### Extracted records:
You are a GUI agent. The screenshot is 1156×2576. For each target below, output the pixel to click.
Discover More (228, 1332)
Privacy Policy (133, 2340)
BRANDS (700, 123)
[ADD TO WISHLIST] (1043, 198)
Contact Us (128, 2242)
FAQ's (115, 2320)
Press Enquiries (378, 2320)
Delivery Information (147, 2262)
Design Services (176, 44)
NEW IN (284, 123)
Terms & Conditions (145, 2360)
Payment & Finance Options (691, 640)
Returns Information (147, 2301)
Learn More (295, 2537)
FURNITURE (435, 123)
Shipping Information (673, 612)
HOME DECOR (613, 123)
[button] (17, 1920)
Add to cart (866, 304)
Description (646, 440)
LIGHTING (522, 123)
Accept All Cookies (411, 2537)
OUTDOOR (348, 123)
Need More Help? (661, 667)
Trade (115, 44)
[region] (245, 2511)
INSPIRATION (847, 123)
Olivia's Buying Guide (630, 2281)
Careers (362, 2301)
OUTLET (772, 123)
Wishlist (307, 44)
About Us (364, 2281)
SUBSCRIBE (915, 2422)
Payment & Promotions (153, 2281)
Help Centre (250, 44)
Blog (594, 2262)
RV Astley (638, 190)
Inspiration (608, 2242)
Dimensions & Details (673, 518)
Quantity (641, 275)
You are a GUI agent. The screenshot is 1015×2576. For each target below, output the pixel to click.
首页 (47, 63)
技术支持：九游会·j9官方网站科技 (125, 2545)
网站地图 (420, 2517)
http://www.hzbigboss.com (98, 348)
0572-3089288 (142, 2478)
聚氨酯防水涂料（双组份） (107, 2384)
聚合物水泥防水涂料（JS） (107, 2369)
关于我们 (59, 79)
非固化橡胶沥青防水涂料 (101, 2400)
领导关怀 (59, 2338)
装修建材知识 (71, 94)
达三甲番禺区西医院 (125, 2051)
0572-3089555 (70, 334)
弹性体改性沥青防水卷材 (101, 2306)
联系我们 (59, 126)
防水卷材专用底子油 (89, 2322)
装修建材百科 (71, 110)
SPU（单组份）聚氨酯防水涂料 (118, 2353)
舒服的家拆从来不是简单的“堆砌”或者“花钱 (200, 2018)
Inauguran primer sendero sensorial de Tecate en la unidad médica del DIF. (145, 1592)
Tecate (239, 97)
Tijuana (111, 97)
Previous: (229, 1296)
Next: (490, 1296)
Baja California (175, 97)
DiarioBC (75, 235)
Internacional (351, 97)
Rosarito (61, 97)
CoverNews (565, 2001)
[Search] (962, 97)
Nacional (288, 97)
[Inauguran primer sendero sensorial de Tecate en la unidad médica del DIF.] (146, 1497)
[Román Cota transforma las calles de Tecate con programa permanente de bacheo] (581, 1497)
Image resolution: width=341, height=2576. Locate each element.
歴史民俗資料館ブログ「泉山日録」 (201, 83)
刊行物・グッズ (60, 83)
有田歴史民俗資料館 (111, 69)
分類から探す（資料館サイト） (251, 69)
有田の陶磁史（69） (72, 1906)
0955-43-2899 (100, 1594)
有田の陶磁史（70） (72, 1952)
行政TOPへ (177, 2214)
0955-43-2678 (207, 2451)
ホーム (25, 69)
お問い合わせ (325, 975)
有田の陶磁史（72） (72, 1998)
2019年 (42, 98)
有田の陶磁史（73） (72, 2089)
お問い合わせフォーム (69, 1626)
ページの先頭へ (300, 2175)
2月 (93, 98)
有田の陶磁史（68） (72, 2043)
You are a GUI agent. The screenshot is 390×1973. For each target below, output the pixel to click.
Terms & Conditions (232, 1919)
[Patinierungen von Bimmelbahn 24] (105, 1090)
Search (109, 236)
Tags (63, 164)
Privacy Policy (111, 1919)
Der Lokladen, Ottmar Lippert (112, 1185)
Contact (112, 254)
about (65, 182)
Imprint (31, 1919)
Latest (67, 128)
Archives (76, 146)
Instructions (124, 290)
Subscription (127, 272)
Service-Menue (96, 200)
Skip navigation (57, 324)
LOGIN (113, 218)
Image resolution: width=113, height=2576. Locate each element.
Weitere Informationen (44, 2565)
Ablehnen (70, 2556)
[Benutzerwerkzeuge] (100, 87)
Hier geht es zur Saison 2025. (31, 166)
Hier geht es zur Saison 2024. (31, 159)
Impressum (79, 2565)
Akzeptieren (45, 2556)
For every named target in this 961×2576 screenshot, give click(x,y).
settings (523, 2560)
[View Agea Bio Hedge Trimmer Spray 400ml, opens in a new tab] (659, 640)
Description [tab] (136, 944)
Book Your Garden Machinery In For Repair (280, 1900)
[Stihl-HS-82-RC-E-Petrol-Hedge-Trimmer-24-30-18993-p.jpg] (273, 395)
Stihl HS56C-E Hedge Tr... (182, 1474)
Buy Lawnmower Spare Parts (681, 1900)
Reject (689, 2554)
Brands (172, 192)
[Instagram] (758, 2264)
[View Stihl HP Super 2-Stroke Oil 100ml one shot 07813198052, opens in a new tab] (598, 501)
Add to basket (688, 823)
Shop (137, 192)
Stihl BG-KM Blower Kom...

### Prompt:
Repeat exactly the lines of the listing above, from the one with "Shipping Information (673, 612)" down to the one with "Der Lokladen, Ottmar Lippert (112, 1185)"; both of those lines belong in the range.

### Result:
Shipping Information (673, 612)
HOME DECOR (613, 123)
[button] (17, 1920)
Add to cart (866, 304)
Description (646, 440)
LIGHTING (522, 123)
Accept All Cookies (411, 2537)
OUTDOOR (348, 123)
Need More Help? (661, 667)
Trade (115, 44)
[region] (245, 2511)
INSPIRATION (847, 123)
Olivia's Buying Guide (630, 2281)
Careers (362, 2301)
OUTLET (772, 123)
Wishlist (307, 44)
About Us (364, 2281)
SUBSCRIBE (915, 2422)
Payment & Promotions (153, 2281)
Help Centre (250, 44)
Blog (594, 2262)
RV Astley (638, 190)
Inspiration (608, 2242)
Dimensions & Details (673, 518)
Quantity (641, 275)
You are a GUI agent. The screenshot is 1015×2576. For each target below, output the pixel to click.
首页 (47, 63)
技术支持：九游会·j9官方网站科技 (125, 2545)
网站地图 (420, 2517)
http://www.hzbigboss.com (98, 348)
0572-3089288 (142, 2478)
聚氨酯防水涂料（双组份） (107, 2384)
聚合物水泥防水涂料（JS） (107, 2369)
关于我们 (59, 79)
非固化橡胶沥青防水涂料 (101, 2400)
领导关怀 (59, 2338)
装修建材知识 (71, 94)
达三甲番禺区西医院 (125, 2051)
0572-3089555 (70, 334)
弹性体改性沥青防水卷材 (101, 2306)
联系我们 (59, 126)
防水卷材专用底子油 (89, 2322)
装修建材百科 (71, 110)
SPU（单组份）聚氨酯防水涂料 (118, 2353)
舒服的家拆从来不是简单的“堆砌”或者“花钱 (200, 2018)
Inauguran primer sendero sensorial de Tecate en la unidad médica del DIF. (145, 1592)
Tecate (239, 97)
Tijuana (111, 97)
Previous: (229, 1296)
Next: (490, 1296)
Baja California (175, 97)
DiarioBC (75, 235)
Internacional (351, 97)
Rosarito (61, 97)
CoverNews (565, 2001)
[Search] (962, 97)
Nacional (288, 97)
[Inauguran primer sendero sensorial de Tecate en la unidad médica del DIF.] (146, 1497)
[Román Cota transforma las calles de Tecate con programa permanente de bacheo] (581, 1497)
Image resolution: width=341, height=2576. Locate each element.
歴史民俗資料館ブログ「泉山日録」 (201, 83)
刊行物・グッズ (60, 83)
有田歴史民俗資料館 (111, 69)
分類から探す（資料館サイト） (251, 69)
有田の陶磁史（69） (72, 1906)
0955-43-2899 (100, 1594)
有田の陶磁史（70） (72, 1952)
行政TOPへ (177, 2214)
0955-43-2678 (207, 2451)
ホーム (25, 69)
お問い合わせ (325, 975)
有田の陶磁史（72） (72, 1998)
2019年 (42, 98)
有田の陶磁史（73） (72, 2089)
お問い合わせフォーム (69, 1626)
ページの先頭へ (300, 2175)
2月 (93, 98)
有田の陶磁史（68） (72, 2043)
You are a GUI agent. The screenshot is 390×1973. For each target below, output the pixel to click.
Terms & Conditions (232, 1919)
[Patinierungen von Bimmelbahn 24] (105, 1090)
Search (109, 236)
Tags (63, 164)
Privacy Policy (111, 1919)
Der Lokladen, Ottmar Lippert (112, 1185)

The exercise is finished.